Son premier livre sur le cheval ? « Pas le premier… Mais le second : Le Cheval, Équitation et Sports Équestres d’Étienne Saurel (Larousse, 1966) ». Comme tant d’autres de sa génération, qui quelques années plus tard, plongèrent dans le second ouvrage du même auteur, Histoire de l’Équitation (Stock 1971), Mario Gennero avait fait le premier pas du collectionneur. C’est une rencontre qui conditionna le reste : celle d’une personnalité hors norme, celle du journaliste et grand reporter, correspondant de guerre pour Il Giornale , Lucio Lami. Ce dernier, passionné par l’équitation, en sus de son métier, avait fondé le magazine équestre Lo Sperone pour lequel collabora bientôt Mario Gennero.

« Ancien militaire dans la cavalerie, Lucio Lami avait monté dans sa caserne Albino, le dernier cheval survivant de l’une des dernières charges de cavalerie, celle des cavaliers du corps de Savoie contre le 812°  régiment d’Infanterie de Sibérie, en août 1942  à Isbuscenskij. Il en tira un livre : L’ultima carica. Il Savoia Cavalleria nella campagna di Russia (1941-1942). J’ai donc collaboré à Lo Sperone des années durant et ai partagé sa passion pour les chevaux et les livres. Il avait une grande bibliothèque et comme il était très occupé me demandait souvent de lui trouver ou de lui acheter des ouvrages, ceux que j’aurais aimé avoir mais que je ne pouvais pas m’offrir ».

Une passion partagée qui fait que Mario Gennero peut avec autorité affirmer « Le cheval ? Il n’y a pas d’autre sujet et, aujourd’hui, sport au monde qui ait généré une telle littérature au fil des siècles. Et l’Italie y a grandement contribué. L’équitation moderne débute au XVI e siècle à Naples et les Maîtres de l’époque en signèrent d’inégalables ouvrages : Grisone, Pignatelli, Corte… ».

Mais, cela dit, lors de la sympathique conversation que nous entretenons ce 22 octobre à Caen alors qu’il rend visite à l’équipe de la Bibliothèque Mondiale du Cheval, Mario Gennero s’arrête d’un coup.

Un long silence, une profonde inspiration et sans prévenir … « Mais en fait, pour moi Xénophon avait tout écrit ! ».

À Xenophon…

Et l’aimable professeur de Turin qui n’a guère besoin de sortir la fiche qui ne le quitte pas pour convaincre :

« Général, philosophe et historien grec, né entre 430 et 425 et mort vers 354 av. J.-C., fils de Gryllos et Diodora, Xénophon est un disciple de Socrate. Il est considéré à juste titre (et si l’on excepte les tablettes hittiques que l’on retrouvera bien plus tard) comme le premier écrivain de la littérature équestre.

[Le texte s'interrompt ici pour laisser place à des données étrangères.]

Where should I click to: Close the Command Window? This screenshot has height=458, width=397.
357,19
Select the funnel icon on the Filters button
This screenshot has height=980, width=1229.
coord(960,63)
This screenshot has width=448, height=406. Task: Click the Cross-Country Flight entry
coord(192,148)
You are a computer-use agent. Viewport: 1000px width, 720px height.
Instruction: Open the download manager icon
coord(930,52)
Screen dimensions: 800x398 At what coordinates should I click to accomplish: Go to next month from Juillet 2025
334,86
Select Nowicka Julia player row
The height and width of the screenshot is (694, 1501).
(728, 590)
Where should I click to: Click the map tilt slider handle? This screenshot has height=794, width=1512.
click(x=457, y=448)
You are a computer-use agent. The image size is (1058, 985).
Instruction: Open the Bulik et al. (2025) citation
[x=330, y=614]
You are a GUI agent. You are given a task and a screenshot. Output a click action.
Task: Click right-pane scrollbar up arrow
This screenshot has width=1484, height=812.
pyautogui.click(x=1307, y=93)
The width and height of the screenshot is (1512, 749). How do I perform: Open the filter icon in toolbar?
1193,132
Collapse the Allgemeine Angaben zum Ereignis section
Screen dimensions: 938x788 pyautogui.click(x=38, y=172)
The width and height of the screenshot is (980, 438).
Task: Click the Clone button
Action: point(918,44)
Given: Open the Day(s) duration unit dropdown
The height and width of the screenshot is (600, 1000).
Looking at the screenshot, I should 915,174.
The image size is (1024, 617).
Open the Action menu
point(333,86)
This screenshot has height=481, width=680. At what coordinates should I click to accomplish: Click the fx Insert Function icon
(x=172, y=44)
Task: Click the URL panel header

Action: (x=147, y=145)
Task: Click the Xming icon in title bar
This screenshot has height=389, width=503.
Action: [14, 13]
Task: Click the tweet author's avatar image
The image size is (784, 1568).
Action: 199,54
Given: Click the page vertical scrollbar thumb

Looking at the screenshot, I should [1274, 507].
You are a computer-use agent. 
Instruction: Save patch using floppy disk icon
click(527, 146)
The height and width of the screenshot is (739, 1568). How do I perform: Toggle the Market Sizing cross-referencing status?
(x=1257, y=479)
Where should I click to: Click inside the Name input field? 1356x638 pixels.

Auteur de nombreux ouvrages historiques, politiques, philosophiques et didactiques Xénophon a écrit deux œuvres qui se rapportent au cheval et à la cavalerie: L’Art équestre (Péri Hippikès) et Le Commandement de la Cavalerie . Il est aussi l’auteur d’un petit traité sur la chasse. Ces livres, classés parmi les œuvres mineures”, ont été traduits en latin et en toutes les langues, soit séparément, soit dans sa production littéraire complète. En italien, la première traduction fut publiée à Venise en 1580; en France en 1613 par Pyramus de Candolle.

Le texte de L’Art équestre est arrivé à nous grâce à 20 manuscrits datés entre le XIII et le XVI e siècle. Édouard Delebeque est à mon avis le plus important expert moderne de Xénophon. Dans son excellente traduction, il décrit ces documents (Paris, Société d’Éditions “Les Belles lettres”, 1950 et 1978).

Xénophon dans son petit livre a passé en revue tout le monde du cheval, sauf la selle, les étriers et la ferrure. Ses principes sont encore valables de nos jours.

Le maître Armand Charpentier, dans une conférence, disait que les enseignements de l’Auteur grec sont “si justes, si judicieux, qu’après tant de siècles nous n’avons rien à changer”. L’assouplissement de l’encolure sur la décontraction de la bouche aurait pu être écrit par Baucher, écrit encore André Monteilhet dans Les Maîtres de l’œuvre équestre . C’est tout simplement pour cela que je le place avant nos maîtres italiens et tous ceux qui suivirent ». Rendons à Xénophon… Merci Monsieur Gennero.